TEKS SUMBER ▸
▶
Lebih dari Dua Juta Hewan Tewas Akibat Cuaca Ekstrem Melanda Mongolia

Seorang pejabat pemerintah mengatakan bahwa lebih dari dua juta hewan telah mati di Mongolia selama musim dingin ini, karena negara tersebut mengalami cuaca ekstrem yang sangat dingin dan turun salju. Mongolia, yang terletak di pedalaman, tidak asing dengan cuaca ekstrem dari bulan Desember hingga Maret, ketika suhu turun hingga mencapai minus 50 derajat Celsius di beberapa daerah. Namun, musim dingin ini lebih parah dari biasanya, dengan suhu di bawah normal dan curah salju yang sangat tinggi, demikian laporan terbaru dari Perserikatan Bangsa-Bangsa (PBB).

Hingga hari Senin, sebanyak 2,1 juta ekor hewan ternak telah mati karena kelaparan dan kelelahan, kata Gantulga Batsaikhan dari Kementerian Pertanian negara tersebut. Mongolia memiliki 64,7 juta hewan ternak, termasuk domba, kambing, kuda, dan sapi, pada akhir tahun 2023 menurut statistik resmi. Cuaca ekstrem ini dikenal sebagai “dzud” dan biasanya menyebabkan kematian hewan ternak dalam jumlah besar. Perserikatan Bangsa-Bangsa mengatakan perubahan iklim meningkatkan frekuensi dan intensitas dzud. Mongolia telah mengalami enam kali dzud dalam satu dekade terakhir, termasuk musim dingin 2022 hingga 2023 ketika 4,4 juta ekor hewan ternak mati.
◀
URAIAN SOAL A ▸ Susun baris-baris data di bawah ini menjadi daftar bernomor, mulai dari baris yang memuat "At what coordinates should I click to accomplish: Select" sampai baris yang memuat "click(x=9, y=11)", termasuk kedua baris itu. Baris kosong tidak perlu dimasukkan.

DATA MASUKAN ▸
▶
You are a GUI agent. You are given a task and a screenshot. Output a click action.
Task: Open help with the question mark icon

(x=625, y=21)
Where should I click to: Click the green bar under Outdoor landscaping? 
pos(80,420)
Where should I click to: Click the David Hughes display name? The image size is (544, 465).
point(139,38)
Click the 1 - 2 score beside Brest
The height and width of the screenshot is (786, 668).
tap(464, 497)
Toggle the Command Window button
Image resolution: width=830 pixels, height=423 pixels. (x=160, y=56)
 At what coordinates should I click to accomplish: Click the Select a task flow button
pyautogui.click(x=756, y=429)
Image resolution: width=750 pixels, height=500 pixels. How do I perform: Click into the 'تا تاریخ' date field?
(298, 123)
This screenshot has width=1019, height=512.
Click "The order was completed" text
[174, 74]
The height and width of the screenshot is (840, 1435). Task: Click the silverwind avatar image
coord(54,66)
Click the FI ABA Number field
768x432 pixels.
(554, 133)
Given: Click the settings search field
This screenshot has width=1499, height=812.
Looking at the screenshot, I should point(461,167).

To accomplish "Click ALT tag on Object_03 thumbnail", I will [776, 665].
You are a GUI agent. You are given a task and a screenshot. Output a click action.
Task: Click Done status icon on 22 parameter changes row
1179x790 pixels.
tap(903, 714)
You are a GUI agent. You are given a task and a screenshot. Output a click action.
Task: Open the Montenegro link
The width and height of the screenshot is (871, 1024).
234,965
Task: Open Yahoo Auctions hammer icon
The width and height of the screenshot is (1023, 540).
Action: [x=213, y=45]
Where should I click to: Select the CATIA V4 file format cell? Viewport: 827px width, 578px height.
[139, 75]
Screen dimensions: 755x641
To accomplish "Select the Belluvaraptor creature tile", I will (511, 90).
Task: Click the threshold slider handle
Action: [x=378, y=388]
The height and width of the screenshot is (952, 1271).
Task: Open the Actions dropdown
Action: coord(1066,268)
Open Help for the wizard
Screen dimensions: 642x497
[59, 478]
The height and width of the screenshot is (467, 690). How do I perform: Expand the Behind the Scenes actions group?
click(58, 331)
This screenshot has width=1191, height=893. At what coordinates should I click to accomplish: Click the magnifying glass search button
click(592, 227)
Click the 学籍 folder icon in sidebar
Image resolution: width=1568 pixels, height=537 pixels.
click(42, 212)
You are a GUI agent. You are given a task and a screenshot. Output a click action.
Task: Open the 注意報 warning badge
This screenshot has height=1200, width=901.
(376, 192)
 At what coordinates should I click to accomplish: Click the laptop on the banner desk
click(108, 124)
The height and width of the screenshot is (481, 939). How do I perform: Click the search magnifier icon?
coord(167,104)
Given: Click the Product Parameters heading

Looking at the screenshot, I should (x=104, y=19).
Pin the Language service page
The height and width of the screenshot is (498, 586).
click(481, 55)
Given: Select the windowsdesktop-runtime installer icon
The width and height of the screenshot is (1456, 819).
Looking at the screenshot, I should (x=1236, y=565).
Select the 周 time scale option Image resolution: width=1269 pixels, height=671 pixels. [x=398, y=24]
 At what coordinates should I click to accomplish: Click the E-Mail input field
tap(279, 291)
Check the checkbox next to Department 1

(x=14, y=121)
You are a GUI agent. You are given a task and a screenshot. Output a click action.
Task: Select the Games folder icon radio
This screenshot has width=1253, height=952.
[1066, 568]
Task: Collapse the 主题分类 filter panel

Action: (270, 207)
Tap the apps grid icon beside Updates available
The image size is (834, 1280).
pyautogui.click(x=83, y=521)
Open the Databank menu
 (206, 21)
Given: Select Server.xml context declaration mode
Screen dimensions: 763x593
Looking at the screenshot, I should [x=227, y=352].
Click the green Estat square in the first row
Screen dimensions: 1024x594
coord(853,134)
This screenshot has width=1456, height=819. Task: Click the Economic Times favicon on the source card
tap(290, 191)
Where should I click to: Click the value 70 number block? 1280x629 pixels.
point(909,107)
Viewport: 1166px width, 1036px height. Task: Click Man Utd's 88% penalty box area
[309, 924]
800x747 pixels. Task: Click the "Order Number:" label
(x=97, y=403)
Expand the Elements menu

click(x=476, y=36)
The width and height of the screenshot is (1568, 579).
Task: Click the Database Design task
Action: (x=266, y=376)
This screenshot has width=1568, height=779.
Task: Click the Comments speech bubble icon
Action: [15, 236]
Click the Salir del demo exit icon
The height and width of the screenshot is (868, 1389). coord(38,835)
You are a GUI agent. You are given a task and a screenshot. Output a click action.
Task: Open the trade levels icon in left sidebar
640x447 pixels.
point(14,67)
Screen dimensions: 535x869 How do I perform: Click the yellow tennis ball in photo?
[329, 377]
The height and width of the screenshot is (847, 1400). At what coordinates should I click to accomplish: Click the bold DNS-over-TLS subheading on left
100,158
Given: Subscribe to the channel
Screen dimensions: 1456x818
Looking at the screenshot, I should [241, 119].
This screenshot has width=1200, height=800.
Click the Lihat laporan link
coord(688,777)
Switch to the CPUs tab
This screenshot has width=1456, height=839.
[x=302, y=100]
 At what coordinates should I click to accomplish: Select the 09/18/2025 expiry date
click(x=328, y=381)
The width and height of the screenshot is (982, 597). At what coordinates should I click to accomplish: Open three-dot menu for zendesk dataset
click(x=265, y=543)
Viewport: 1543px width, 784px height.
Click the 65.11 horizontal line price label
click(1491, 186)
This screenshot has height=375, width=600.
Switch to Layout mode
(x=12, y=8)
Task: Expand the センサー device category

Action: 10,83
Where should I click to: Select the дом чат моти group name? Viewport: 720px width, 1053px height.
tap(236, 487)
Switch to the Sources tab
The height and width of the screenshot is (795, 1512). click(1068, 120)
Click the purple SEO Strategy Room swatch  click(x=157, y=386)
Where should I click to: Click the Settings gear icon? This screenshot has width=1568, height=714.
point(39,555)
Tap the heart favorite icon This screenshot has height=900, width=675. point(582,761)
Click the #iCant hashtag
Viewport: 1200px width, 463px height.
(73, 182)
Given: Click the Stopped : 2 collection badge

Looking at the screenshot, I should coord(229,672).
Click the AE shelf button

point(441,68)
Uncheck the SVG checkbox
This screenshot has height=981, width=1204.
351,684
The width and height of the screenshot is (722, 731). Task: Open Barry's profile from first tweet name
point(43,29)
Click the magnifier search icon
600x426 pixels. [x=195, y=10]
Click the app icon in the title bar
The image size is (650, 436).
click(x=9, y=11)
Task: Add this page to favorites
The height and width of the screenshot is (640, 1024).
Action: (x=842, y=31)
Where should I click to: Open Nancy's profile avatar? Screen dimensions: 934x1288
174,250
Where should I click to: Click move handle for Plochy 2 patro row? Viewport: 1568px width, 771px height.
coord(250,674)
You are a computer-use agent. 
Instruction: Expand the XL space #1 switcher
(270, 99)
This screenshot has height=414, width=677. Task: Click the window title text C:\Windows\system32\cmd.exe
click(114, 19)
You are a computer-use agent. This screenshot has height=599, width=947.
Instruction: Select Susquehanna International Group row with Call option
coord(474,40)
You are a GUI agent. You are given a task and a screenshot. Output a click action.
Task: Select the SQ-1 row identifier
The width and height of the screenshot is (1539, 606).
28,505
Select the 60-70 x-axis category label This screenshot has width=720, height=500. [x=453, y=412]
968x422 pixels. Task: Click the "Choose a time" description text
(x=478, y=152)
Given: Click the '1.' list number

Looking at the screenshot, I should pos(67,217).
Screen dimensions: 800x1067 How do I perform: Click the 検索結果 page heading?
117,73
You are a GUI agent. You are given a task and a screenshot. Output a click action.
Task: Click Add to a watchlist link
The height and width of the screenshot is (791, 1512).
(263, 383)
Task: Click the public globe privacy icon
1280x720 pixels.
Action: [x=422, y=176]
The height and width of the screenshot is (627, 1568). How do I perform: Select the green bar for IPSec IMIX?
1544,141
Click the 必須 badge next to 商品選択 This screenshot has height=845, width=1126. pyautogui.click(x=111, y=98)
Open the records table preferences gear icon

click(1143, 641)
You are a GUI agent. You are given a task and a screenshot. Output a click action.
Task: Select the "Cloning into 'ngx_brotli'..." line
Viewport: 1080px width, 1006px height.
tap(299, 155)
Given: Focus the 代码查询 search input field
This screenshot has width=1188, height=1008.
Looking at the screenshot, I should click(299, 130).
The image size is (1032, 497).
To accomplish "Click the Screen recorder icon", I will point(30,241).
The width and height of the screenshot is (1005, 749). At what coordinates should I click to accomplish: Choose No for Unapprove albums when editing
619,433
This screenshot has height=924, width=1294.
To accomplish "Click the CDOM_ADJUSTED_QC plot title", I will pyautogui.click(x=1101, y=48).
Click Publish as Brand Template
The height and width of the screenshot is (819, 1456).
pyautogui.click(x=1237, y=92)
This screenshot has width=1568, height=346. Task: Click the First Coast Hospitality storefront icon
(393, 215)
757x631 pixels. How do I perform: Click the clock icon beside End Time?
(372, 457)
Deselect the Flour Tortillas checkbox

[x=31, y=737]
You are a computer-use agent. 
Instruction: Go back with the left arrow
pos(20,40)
◀
URAIAN SOAL B ▸ Tuliskan ulang tanpa perubahan bagian teks sumber tentang cuaca ekstrem di Mongolia, dari "Lebih dari Dua Juta Hewan Tewas" sampai "Perserikatan Bangsa-Bangsa (PBB).", termasuk kedua ujungnya.

JAWABAN LENGKAP A ▸
1.  At what coordinates should I click to accomplish: Select the 09/18/2025 expiry date
2. click(x=328, y=381)
3. The width and height of the screenshot is (982, 597). At what coordinates should I click to accomplish: Open three-dot menu for zendesk dataset
4. click(x=265, y=543)
5. Viewport: 1543px width, 784px height.
6. Click the 65.11 horizontal line price label
7. click(1491, 186)
8. This screenshot has height=375, width=600.
9. Switch to Layout mode
10. (x=12, y=8)
11. Task: Expand the センサー device category
12. Action: 10,83
13. Where should I click to: Select the дом чат моти group name? Viewport: 720px width, 1053px height.
14. tap(236, 487)
15. Switch to the Sources tab
16. The height and width of the screenshot is (795, 1512). click(1068, 120)
17. Click the purple SEO Strategy Room swatch  click(x=157, y=386)
18. Where should I click to: Click the Settings gear icon? This screenshot has width=1568, height=714.
19. point(39,555)
20. Tap the heart favorite icon This screenshot has height=900, width=675. point(582,761)
21. Click the #iCant hashtag
22. Viewport: 1200px width, 463px height.
23. (73, 182)
24. Given: Click the Stopped : 2 collection badge
25. Looking at the screenshot, I should coord(229,672).
26. Click the AE shelf button
27. point(441,68)
28. Uncheck the SVG checkbox
29. This screenshot has height=981, width=1204.
30. 351,684
31. The width and height of the screenshot is (722, 731). Task: Open Barry's profile from first tweet name
32. point(43,29)
33. Click the magnifier search icon
34. 600x426 pixels. [x=195, y=10]
35. Click the app icon in the title bar
36. The image size is (650, 436).
37. click(x=9, y=11)

JAWABAN LENGKAP B ▸
Lebih dari Dua Juta Hewan Tewas Akibat Cuaca Ekstrem Melanda Mongolia

Seorang pejabat pemerintah mengatakan bahwa lebih dari dua juta hewan telah mati di Mongolia selama musim dingin ini, karena negara tersebut mengalami cuaca ekstrem yang sangat dingin dan turun salju. Mongolia, yang terletak di pedalaman, tidak asing dengan cuaca ekstrem dari bulan Desember hingga Maret, ketika suhu turun hingga mencapai minus 50 derajat Celsius di beberapa daerah. Namun, musim dingin ini lebih parah dari biasanya, dengan suhu di bawah normal dan curah salju yang sangat tinggi, demikian laporan terbaru dari Perserikatan Bangsa-Bangsa (PBB).